MSAA-Based Coarse Shading for Power-Efficient Rendering on High Pixel-Density Displays
|Title||MSAA-Based Coarse Shading for Power-Efficient Rendering on High Pixel-Density Displays|
|Publication Type||Conference Paper|
|Year of Publication||2015|
|Authors||Mavridis, P, Papaioannou, G|
|Conference Name||High Performance Graphics (poster and quick talk)|
Maintaining real-time frame rates at the native resolution of high pixel-density displays is very challenging, especially on power-constrained mobile devices. Decoupled sampling approaches offer a better solution to this problem, compared to rendering at a lower resolution and up-scaling, by sampling the visibility at a higher rate than shading, thus preserving the clarity of geometric edges, while reducing the cost of shading.
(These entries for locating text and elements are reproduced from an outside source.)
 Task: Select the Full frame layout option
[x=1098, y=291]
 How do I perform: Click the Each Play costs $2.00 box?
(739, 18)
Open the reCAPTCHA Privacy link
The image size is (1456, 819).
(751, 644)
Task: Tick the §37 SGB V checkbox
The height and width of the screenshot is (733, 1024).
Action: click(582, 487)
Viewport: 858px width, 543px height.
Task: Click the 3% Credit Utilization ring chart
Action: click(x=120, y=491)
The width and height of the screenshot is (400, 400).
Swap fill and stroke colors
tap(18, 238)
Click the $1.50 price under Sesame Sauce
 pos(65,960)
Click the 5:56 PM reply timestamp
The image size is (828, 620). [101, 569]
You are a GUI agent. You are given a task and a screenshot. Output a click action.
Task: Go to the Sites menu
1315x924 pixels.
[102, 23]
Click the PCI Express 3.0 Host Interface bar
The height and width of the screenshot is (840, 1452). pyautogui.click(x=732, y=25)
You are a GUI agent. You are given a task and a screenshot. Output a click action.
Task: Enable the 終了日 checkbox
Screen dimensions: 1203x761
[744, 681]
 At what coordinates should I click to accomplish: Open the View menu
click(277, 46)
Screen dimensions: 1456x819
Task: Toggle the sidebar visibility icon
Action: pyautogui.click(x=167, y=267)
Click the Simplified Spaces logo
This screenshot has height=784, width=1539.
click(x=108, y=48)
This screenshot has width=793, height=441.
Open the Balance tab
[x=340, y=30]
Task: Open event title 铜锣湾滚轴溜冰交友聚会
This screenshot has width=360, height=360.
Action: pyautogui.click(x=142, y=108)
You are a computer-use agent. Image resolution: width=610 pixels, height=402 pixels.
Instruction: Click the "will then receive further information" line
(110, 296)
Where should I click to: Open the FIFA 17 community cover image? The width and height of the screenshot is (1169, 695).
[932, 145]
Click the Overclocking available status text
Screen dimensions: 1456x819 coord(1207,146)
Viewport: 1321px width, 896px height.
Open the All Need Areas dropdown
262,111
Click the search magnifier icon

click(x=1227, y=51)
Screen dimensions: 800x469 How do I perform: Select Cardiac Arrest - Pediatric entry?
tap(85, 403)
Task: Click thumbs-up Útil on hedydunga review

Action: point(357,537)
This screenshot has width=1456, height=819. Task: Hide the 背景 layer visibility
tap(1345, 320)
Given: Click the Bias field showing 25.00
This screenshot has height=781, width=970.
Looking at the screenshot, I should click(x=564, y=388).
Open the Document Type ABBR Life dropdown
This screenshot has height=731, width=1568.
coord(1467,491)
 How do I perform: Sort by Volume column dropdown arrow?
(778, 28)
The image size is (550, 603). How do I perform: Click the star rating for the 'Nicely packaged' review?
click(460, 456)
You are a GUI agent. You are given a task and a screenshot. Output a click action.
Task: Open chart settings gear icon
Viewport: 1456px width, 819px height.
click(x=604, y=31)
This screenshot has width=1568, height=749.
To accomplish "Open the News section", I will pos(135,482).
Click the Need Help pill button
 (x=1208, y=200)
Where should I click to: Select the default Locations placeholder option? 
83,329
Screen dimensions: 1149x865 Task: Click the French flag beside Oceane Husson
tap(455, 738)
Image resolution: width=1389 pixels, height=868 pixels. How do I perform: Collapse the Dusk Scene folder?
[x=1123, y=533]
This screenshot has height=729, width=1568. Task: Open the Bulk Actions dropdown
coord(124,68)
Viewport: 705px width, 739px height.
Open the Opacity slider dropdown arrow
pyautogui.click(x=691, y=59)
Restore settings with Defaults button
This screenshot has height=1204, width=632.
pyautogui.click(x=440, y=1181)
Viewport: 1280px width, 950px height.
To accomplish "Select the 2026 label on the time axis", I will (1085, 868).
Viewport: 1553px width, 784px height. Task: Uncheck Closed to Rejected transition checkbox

However, this ability is rather limited in current graphics architectures, where the widely-used MSAA algorithm shades each covered primitive at least once per pixel, without directly providing the ability to compute pixel shading at a more coarse rate. While various extensions of the graphics pipeline for coarse shading have been proposed, in this work we focus on a software implementation for existing GPUs. To this end, we render an intermediate render buffer at a lower pixel count, but at the same time we compensate the loss in resolution by adding the appropriate amount of MSAA sub-pixel samples, in order to guarantee at least one visibility sample per display pixel. Subsequently, a custom resolve shader is used to perform the mapping of sub-pixel MSAA samples to pixels. This simple technique effectively shades more coarsely pixel blocks, where there are no geometric edges. While variations of this idea have been previously used on game consoles, a proper evaluation of the effectiveness of this method at decreasing shader invocations and energy consumption is missing from the bibliography and is our main contribution. We demonstrate our method on several test scenes with varying degrees of geometric and shading complexity and our measurements indicate an up to 45% reduction in energy consumption.